Michigan Senate OKs Medical Debt Plan To Cap Interest, Limit Collections

March 11, 2026 11:00 pm
The exchange for the debt economy

Source: site
  • Michigan Senators approved two bill packages Wednesday limiting how and when hospitals and debt collectors can go after unpaid bills
  • Gov. Gretchen Whitmer called for passing the policies as part of her final State of the State address in February
  • All five bills now move over to the state House, where they await further consideration

Michigan’s Senate just passed a bipartisan package that would sharply limit interest, fees, and collection tools on medical debt, and now it heads to the House for consideration.

Core elements of the Senate plan

  • No interest or late fees for 90 days after the final medical bill is issued.

  • After 90 days, interest and late fees on medical debt are capped at 3% per year for large health care facilities and medical debt buyers.

  • Hospitals and medical debt collectors would be barred from “extraordinary collection actions” such as arrest, wage garnishment, or foreclosure over unpaid medical bills.

Additional protections in the bills

  • Hospitals could not defer, deny, or require full payment of existing medical debt before providing urgent services.

Complete the following:
A) From the medical debt article, copy the passage word for word. Begin at the words "Source: site" and stop after "medical debt buyers.".
B) Under the Senate plan described in the medical debt article, what is the annual cap on interest and late fees after 90 days for large health care facilities and medical debt buyers?
C) Pick up the medical debt article after its last sentence and continue it.

Dataset content:
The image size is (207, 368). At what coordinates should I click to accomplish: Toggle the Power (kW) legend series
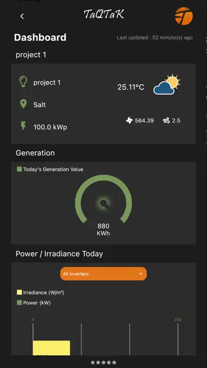click(34, 303)

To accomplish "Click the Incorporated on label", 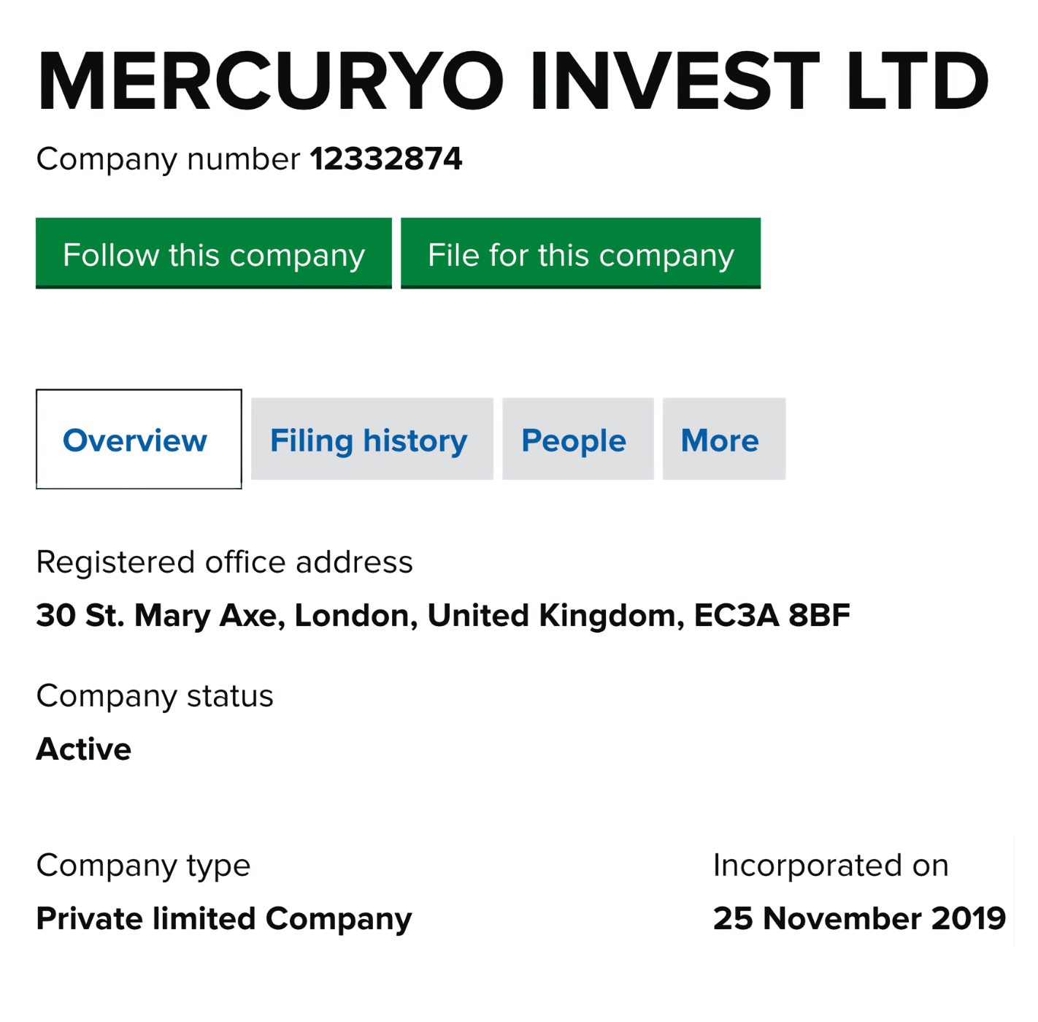I will pos(831,865).
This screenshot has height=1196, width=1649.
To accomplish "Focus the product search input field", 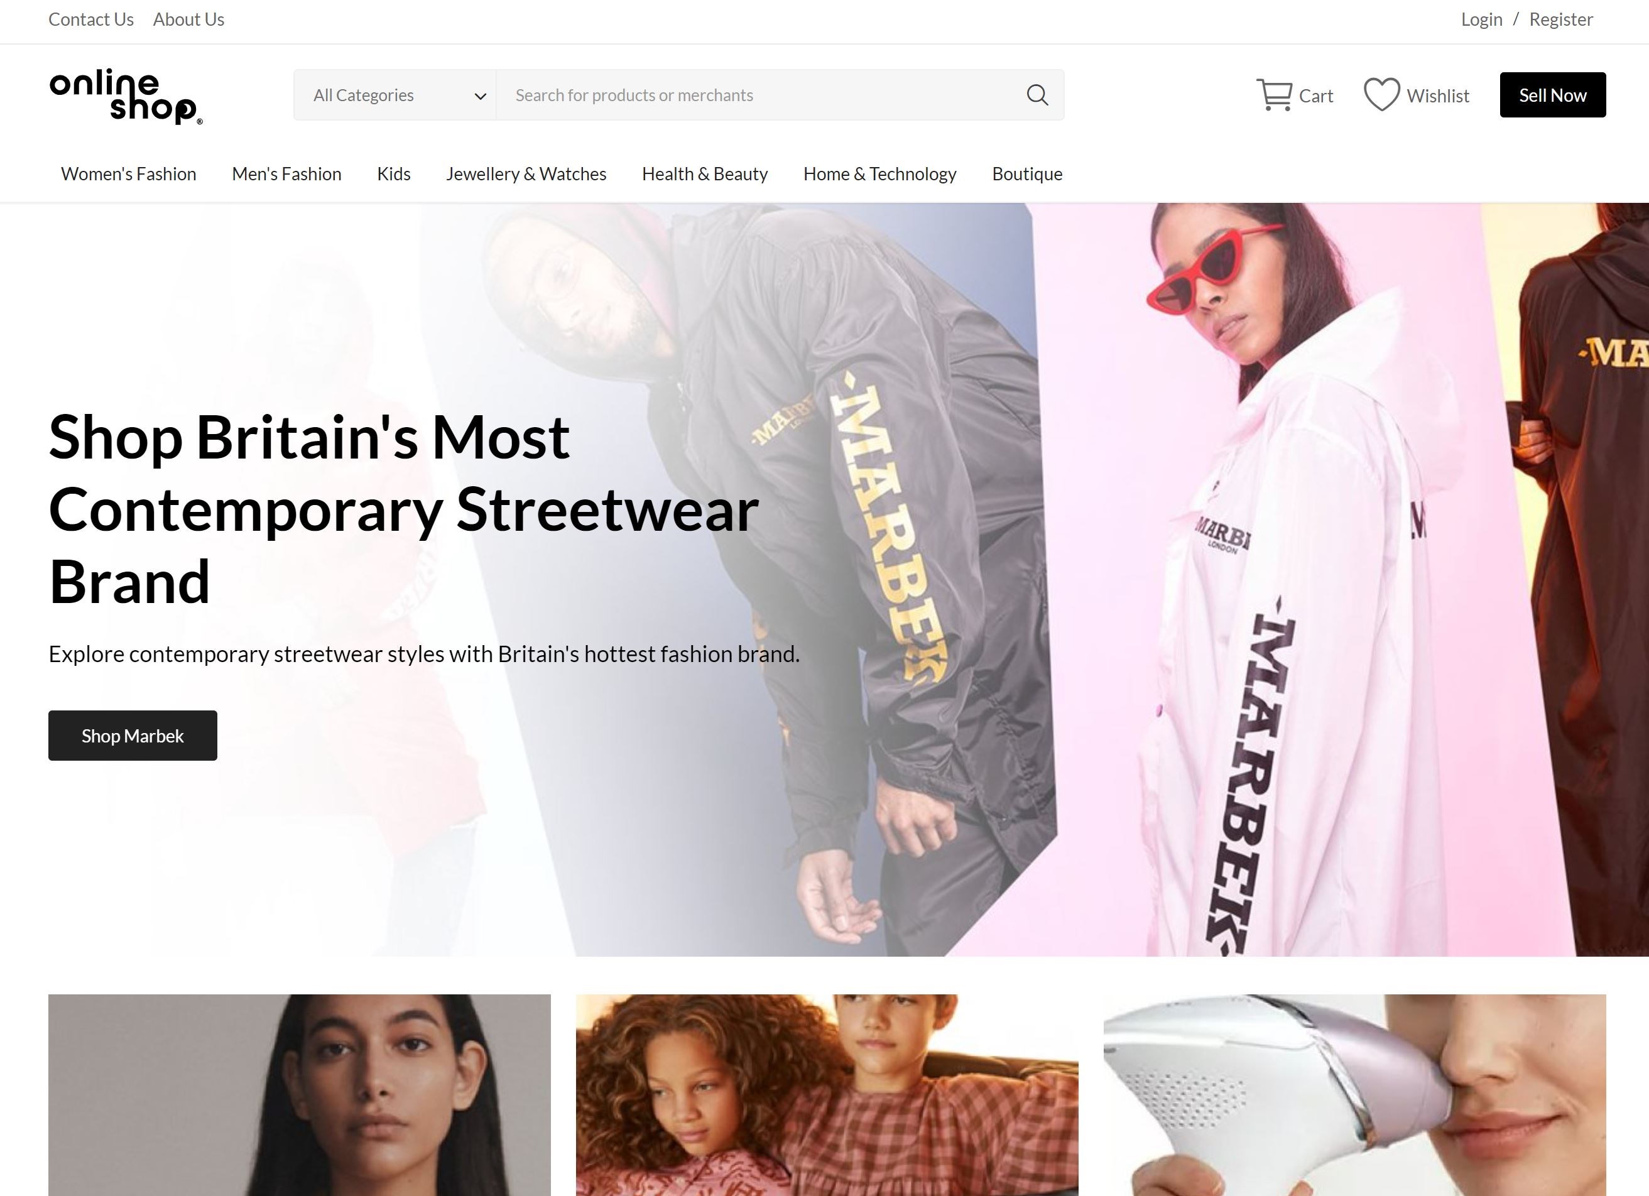I will coord(760,95).
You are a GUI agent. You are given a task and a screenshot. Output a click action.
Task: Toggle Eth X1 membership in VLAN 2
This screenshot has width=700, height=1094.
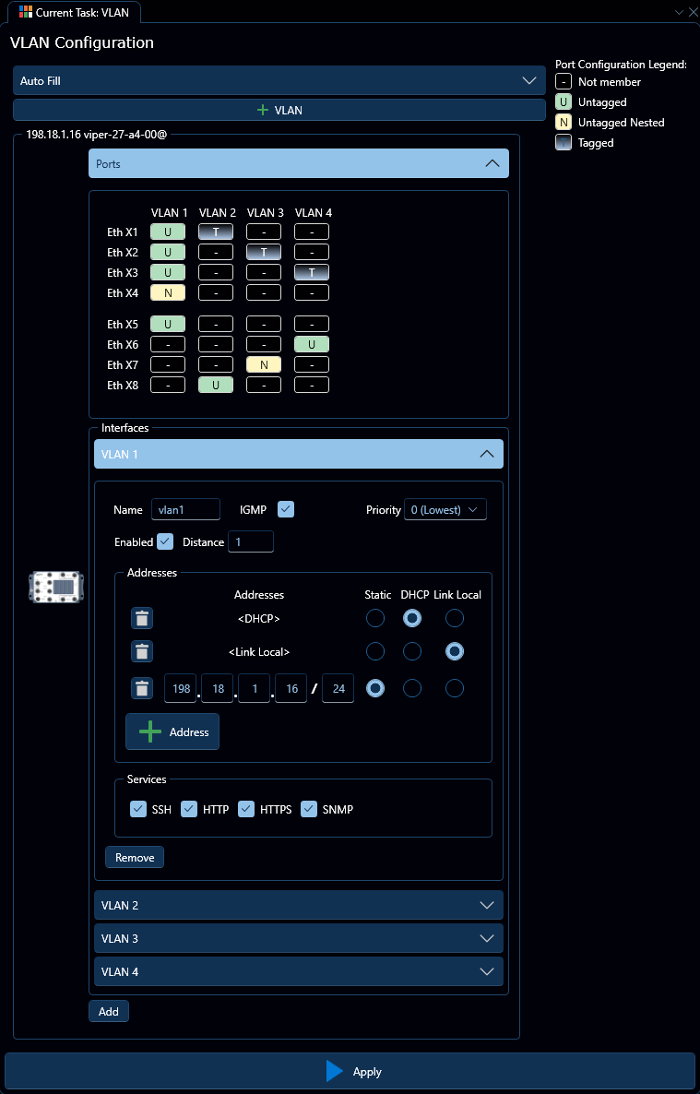click(216, 232)
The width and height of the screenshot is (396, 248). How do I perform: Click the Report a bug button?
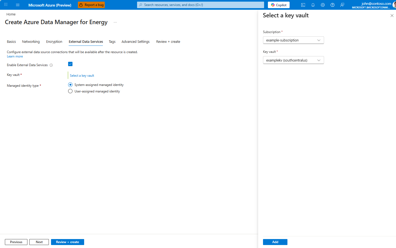tap(91, 5)
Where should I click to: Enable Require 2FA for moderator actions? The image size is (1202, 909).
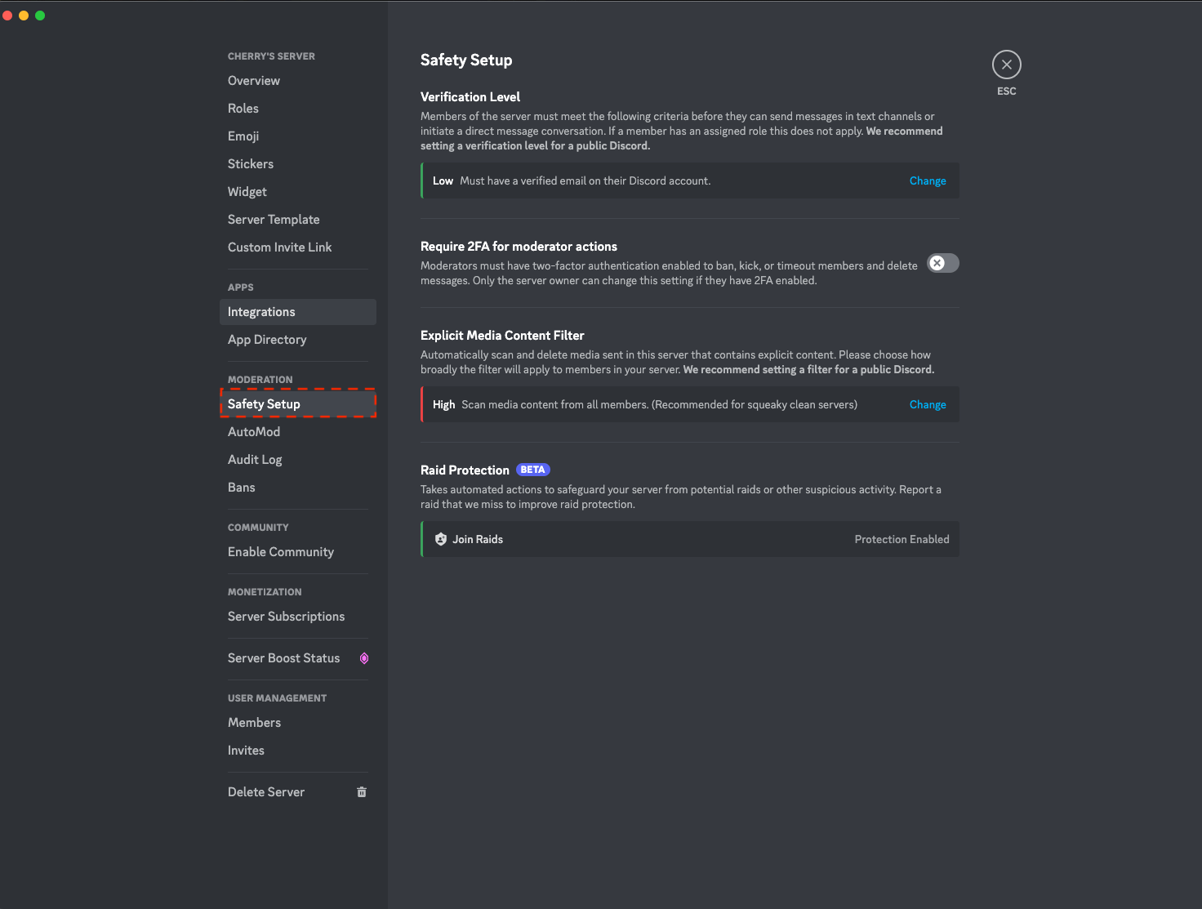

Exercise answers:
A)
Source: site
  • Michigan Senators approved two bill packages Wednesday limiting how and when hospitals and debt collectors can go after unpaid bills
  • Gov. Gretchen Whitmer called for passing the policies as part of her final State of the State address in February
  • All five bills now move over to the state House, where they await further consideration

Michigan’s Senate just passed a bipartisan package that would sharply limit interest, fees, and collection tools on medical debt, and now it heads to the House for consideration.

Core elements of the Senate plan

  • No interest or late fees for 90 days after the final medical bill is issued.

  • After 90 days, interest and late fees on medical debt are capped at 3% per year for large health care facilities and medical debt buyers.

B) 3% per year

C)
  • Hospitals would have to refund overpayments within 60 days after financial assistance is applied if a patient paid more than was actually owed.

  • A new Hospital Financial Assistance Act would require hospitals to establish and clearly publicize income-based financial assistance programs starting in 2027, and file annual reports with the state health department; noncompliant hospitals could face fines and fees.

Credit reporting changes

  • A separate bill (SB 451) would prohibit consumer reporting agencies from including medical debt information in credit reports.

  • Medical creditors and collectors would also be barred from communicating or reporting medical debt information to consumer reporting agencies.

Status and politics

  • Key bills in the package include SB 701 and SB 702 (interest and collection limits) and SB 449–451 (financial assistance and credit reporting rules).

  • The Senate approved the package on strongly bipartisan votes (for example, SB 449 and 450 passed 33–2, and SB 451 passed 27–8) and sent it to the House.

  • House Speaker Matt Hall has not committed to a vote, calling the Senate package “incomplete” and tying it to hospital price transparency and licensure compact issues, so final passage is uncertain.